Выбрать главу

Она забрала Александра от родителей под свою полную опеку. Отныне всё, что касалось Великого князя Александра, находилось исключительно в компетенции Екатерины II, Когда через полтора года (27 апреля 1779 года) у Павла и Марии родился второй сын, Константин, то и он тотчас так же оказался в бабушкином плену. Родителям дозволялось только время от времени «навещать» своих сыновей.

Сыновья были лишены родительского ухода, а у родителей отняли их неотъемлемые родительские права. Павел воспринимал это не только как личное оскорбление, но и как оскорбление Бога, Ведь это Он посылает родителям великую радость — детей; только Всевышний налагает на отца и мать святые обязанности их взращивания и воспитания. А тут вторгается жестокая третья сила, которая разрушает этот промыслительный союз и возводит преграду между родителями и их чадами. Павел Петрович давно не сомневался, что его мать — великая грешница, и вот ещё одно её позорное деяние…

Все же пиетисты Екатерины II не усматривали в подобном кощунстве ничего предосудительного. Шильдер по поводу произвола, связанного с Александром Павловичем, ограничился бесстрастной сентенцией: «Признавая сына и невестку неспособными воспитывать будущего Русского Государя, Екатерина, как глава Императорского Дома, считала своим правом и обязанностью взять на себя заботы по воспитанию внука, в надежде увидеть в нём впоследствии воплощение лучших своих дум и стремлений». Но ведь будущим «Русским Государем» должен быть Павел Петрович, а отнюдь не Александр. Да и почему родители «были неспособными» воспитывать своих детей? Апологеты «Екатерины Великой» два века умиляются её «великодушию»: она, видите ли, в отличие от Елизаветы, «разрешила» родителям видеть своих сыновей…

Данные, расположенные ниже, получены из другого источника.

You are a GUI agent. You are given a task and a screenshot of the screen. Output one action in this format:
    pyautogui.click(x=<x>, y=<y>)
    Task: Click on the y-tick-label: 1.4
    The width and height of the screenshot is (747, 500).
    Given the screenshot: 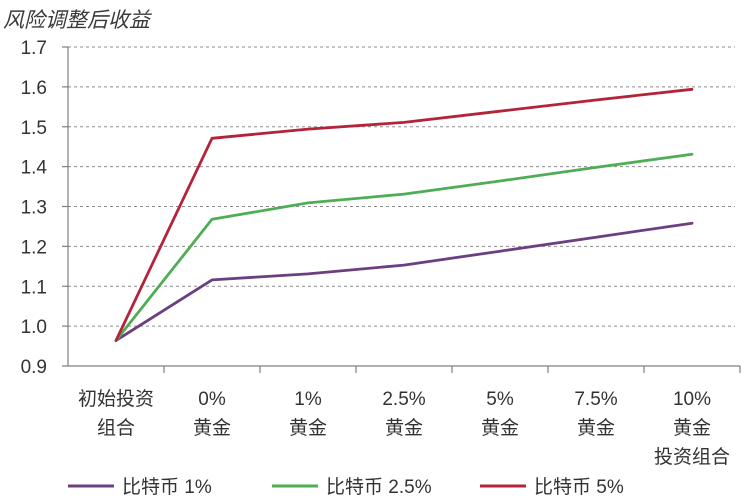 What is the action you would take?
    pyautogui.click(x=34, y=168)
    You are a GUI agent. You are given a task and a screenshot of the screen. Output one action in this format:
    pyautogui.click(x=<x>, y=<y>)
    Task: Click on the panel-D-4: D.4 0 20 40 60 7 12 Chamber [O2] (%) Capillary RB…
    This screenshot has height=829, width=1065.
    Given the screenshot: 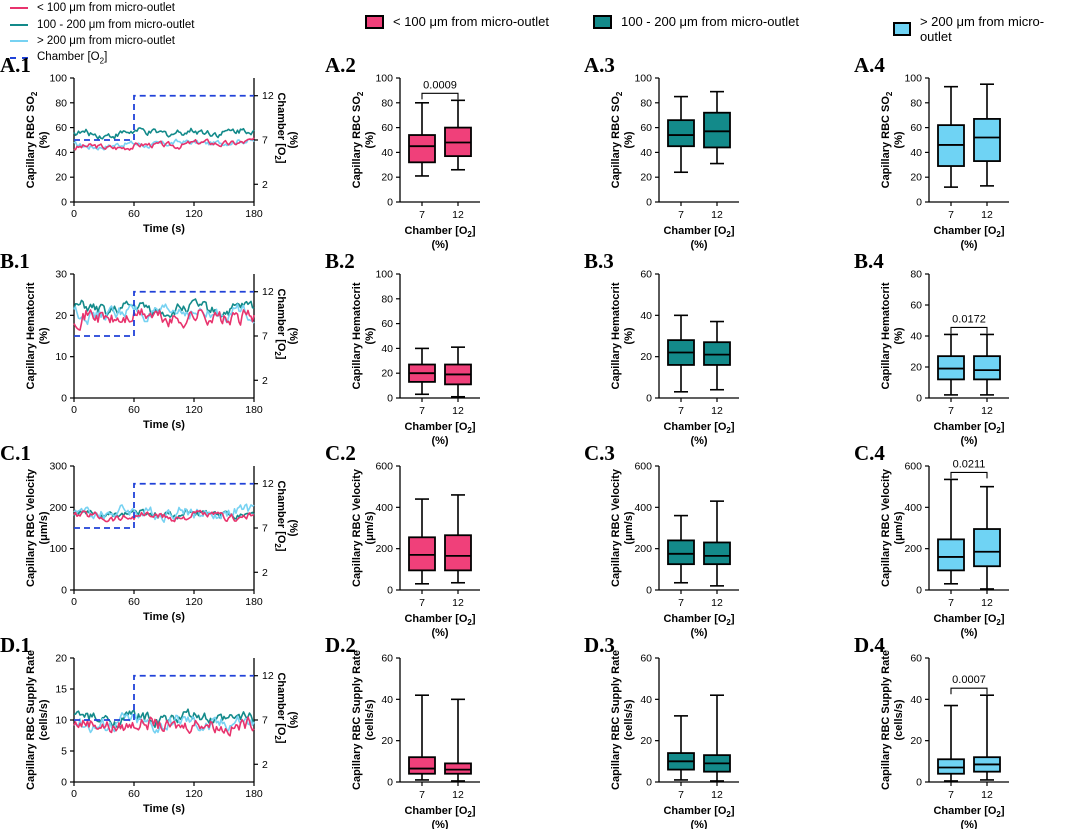 What is the action you would take?
    pyautogui.click(x=954, y=730)
    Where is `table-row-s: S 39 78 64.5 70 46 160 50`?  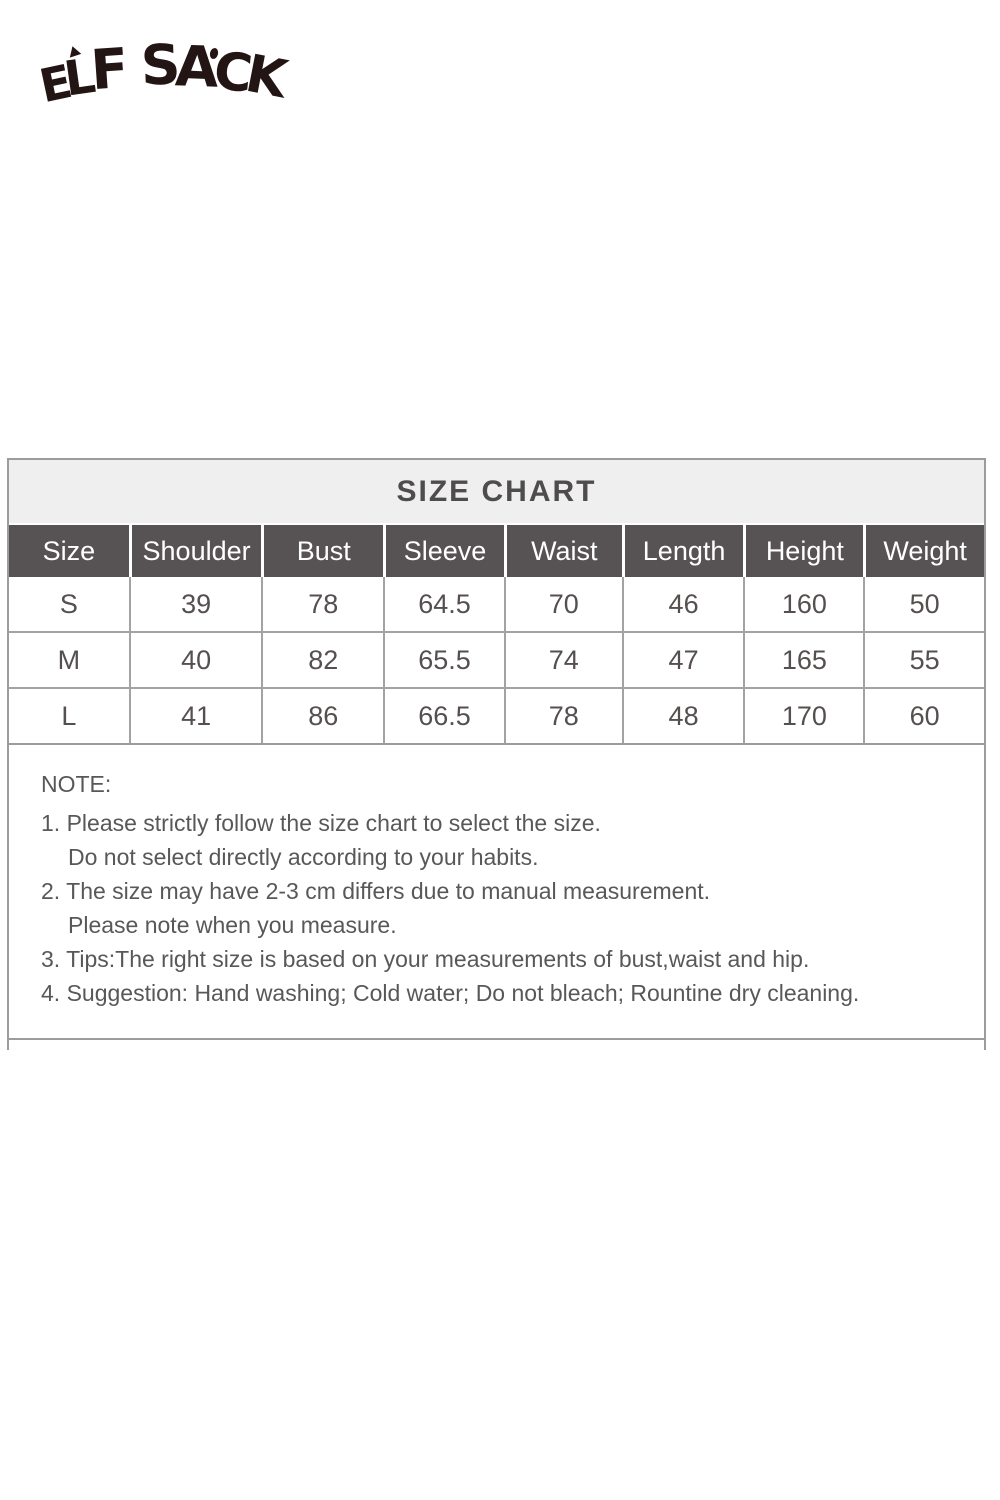 table-row-s: S 39 78 64.5 70 46 160 50 is located at coordinates (496, 604).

Если перевести подобные эвфемизмы на понятный язык, то ясно одно: все понимали, и во времена Екатерины и после, что Самодержица именно в Александре видела своего преемника. Трудно предположить, чтобы Павел не расшифровал подобный замысел, однако он не позволил спровоцировать себя на некий «мятеж», который неизбежно привел бы к его изгнанию, заточению, а возможно и гибели. Это свидетельство огромной выдержки и железного характера Павла Петровича. Даже в своей тайной переписке с Никитой и Петром Паниными, которая велась несколько лет с большими предосторожностями, и с близким к Паниным дипломатом и генералом князем Н. В. Репниным (1734–1801), где обсуждались многие проблемы государственной важности, Павел Петрович ни разу не позволил выпадов против матери.

Однако все монаршие насилия не прошли совсем незаметно: началось полное, но скрытое «отчуждение» между Павлом и Марией, с одной стороны, и Екатериной — с другой. Но только внутренним отторжением дело не ограничилось, С начала 80-х годов начинается целенаправленная кампания по шельмованию Цесаревича и его супруги. Екатерина теперь уже «не любила» не только сына, но и Марию Фёдоровну, которая ей стала представляться «мелкой» и «неумной». Она так «театрально» плакала и молила Императрицу отдать ей детей, что это выглядело «неприлично»! А ведь Екатерина всей своей жизнью красноречиво доказала, что она настоящий «специалист» в вопросах морали и этики. Потому образ воздушной «Психеи» был изъят из обращения в окружении Императрицы.

Мария Фёдоровна, обжившись при Дворе, очень быстро поняла, что нравы здесь господствуют предосудительные. Простая, романтическая, добропорядочная, она испытала потрясения от увиденного. Праздность и куртизанство определяли атмосферу придворной жизни. Её Павел представлялся страдальцем и праведником в мире разврата и лжи; он вызывал лишь восхищение и сострадание. Она не могла сдержаться и написала о том матери. Вюртембергская герцогиня откликнулась сочувственным письмом. «Вы правы, дорогое дитя, жалуясь на испорченность Императрицы… В природе нет ничего более жесткого, как сердце, которое предалось своим страстям и в зтом самозабвении не видит ничего кругом себя, Я понимаю страдания, которые Вы должны испытывать, присутствуя при всех возмутительных сценах».

Забегая вперед, уместно заметить, что Екатерина II оказала плохую услугу и Александру Павловичу, и России. Она хотела его воспитать сильным, умным и благородным человеком, она желала воплотить в нем идеальный образ будущего правителя, который прогремит в истории своими славными делами; она видела в нём второго Александра Македонского. На самом же деле все оказалось совсем не идеальным. Его так «хорошо готовили» к роли будущего правителя православной России, что он долго не мог сносно изъясняться по-русски, а Евангелие открыл первый раз в жизни только в 1812 году, накануне вторжения в Россию Наполеона.